## Written exercise 1:
Translate this sentence from the tour passage into Spanish: "Then, inevitably, things start to go downhill."

** BEGIN Supplied text **

The benefit, though, is such a success that Joe talks the band into a last tour - five shows spread out across the Canadian prairie, a little more time spent together, reliving HCL's glory days, playing real music, with no manager, no sponsor, just four guys in a van, on the road - the essence of a band. This is Joe's idea of paradise, and once he talks a reluctant Billy into it (after promises of actual hotel rooms booked, no sleeping in the van, five shows and out, I swear), it seems a done deal. With the addition of a film crew, originally slated to just film the benefit, but now co-opted into documenting HCL's last tour, the band sets out on the road.
All seems well at first, of course; typical band behavior, screwing with the drummer, teenage jokes and bad language, road games to while away the hours of driving across beautifully barren Canadian winterscapes, all pass the time. Then, inevitably, things start to go downhill. Drummer Pipefitter (Bernie Coulson), genial screw-up, is the 15-year-old loose without his parents, and on his worst behavior. Bassist John Oxenberger (John Pyper-Ferguson) loses the pills that keep him stable, and his voice-over narrations start to slide from smart observations to schizo-Shakespearean madman's rants. And a few phone calls from L.A. about Billy's future with Jenifur send the relationship between Joe and Billy into a spin, putting their intensely close history at odds with their very differing views of the future. Add in a film crew, a closed club, and a side-trip that reveals Bucky Haight's real condition, and four guys on a bus become four rats trapped in a cage, ripping at each other at every turn.

** END Supplied text **

## Written exercise 2:
Find each line in the entries below that contains the string "width", and copy those lines. Case counts.

** BEGIN Materials provided **

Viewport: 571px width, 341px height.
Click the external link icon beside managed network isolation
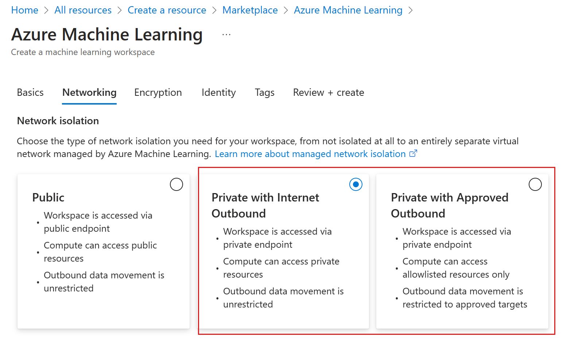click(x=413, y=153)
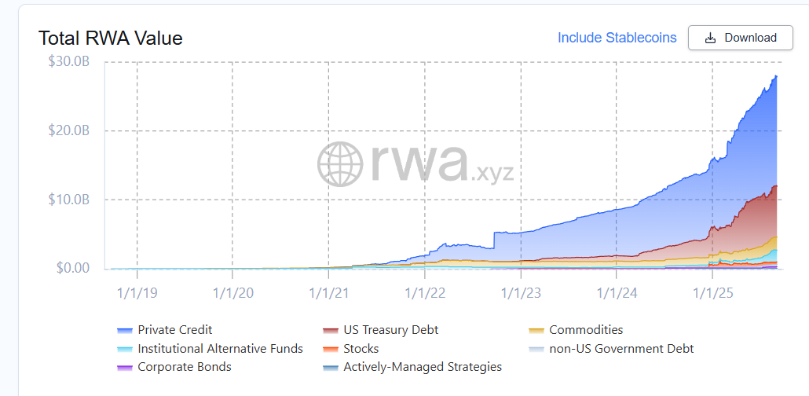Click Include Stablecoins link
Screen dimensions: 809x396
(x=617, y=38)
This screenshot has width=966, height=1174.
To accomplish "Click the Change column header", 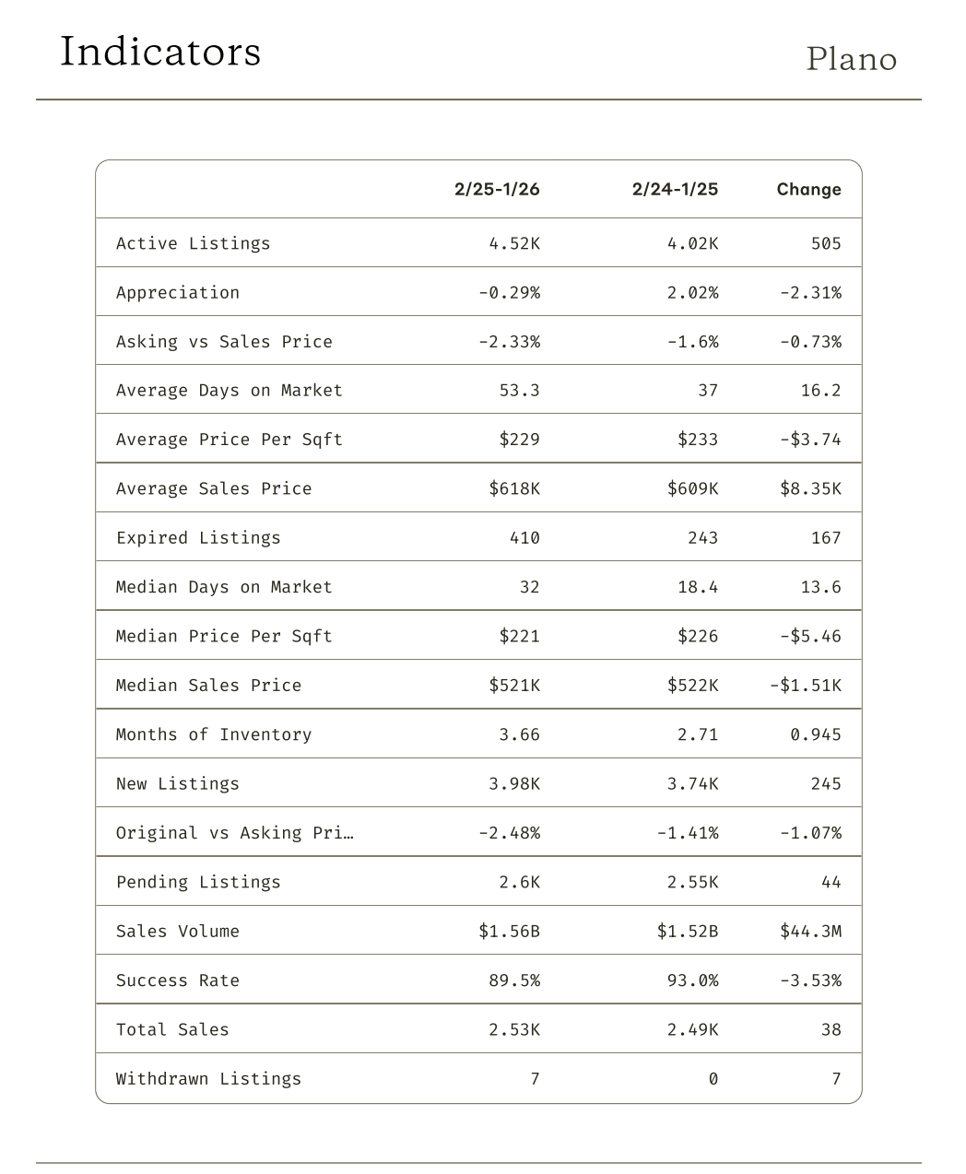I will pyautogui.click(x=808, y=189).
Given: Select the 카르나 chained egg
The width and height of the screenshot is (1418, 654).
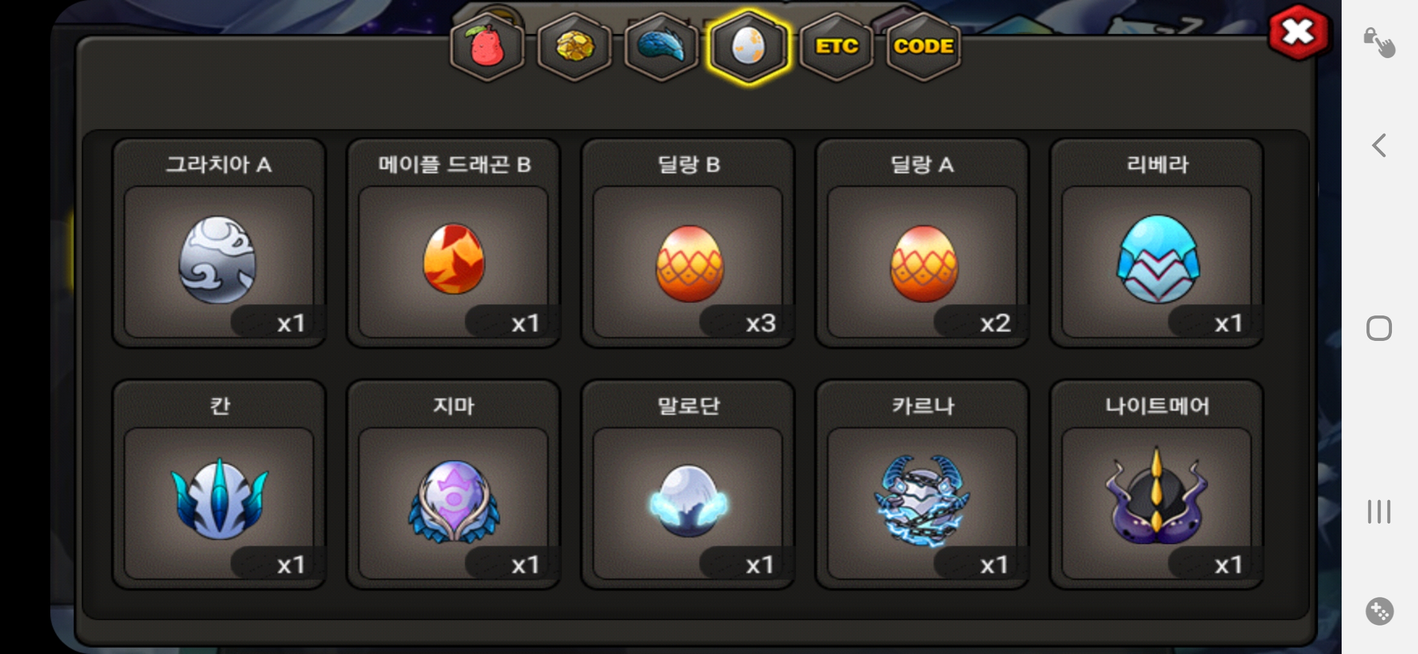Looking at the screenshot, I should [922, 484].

** END Materials provided **

## Task output 1:
Luego, inevitablemente, las cosas empiezan a ir cuesta abajo.

## Task output 2:
Viewport: 571px width, 341px height.
This screenshot has width=966, height=1174.
The width and height of the screenshot is (1418, 654).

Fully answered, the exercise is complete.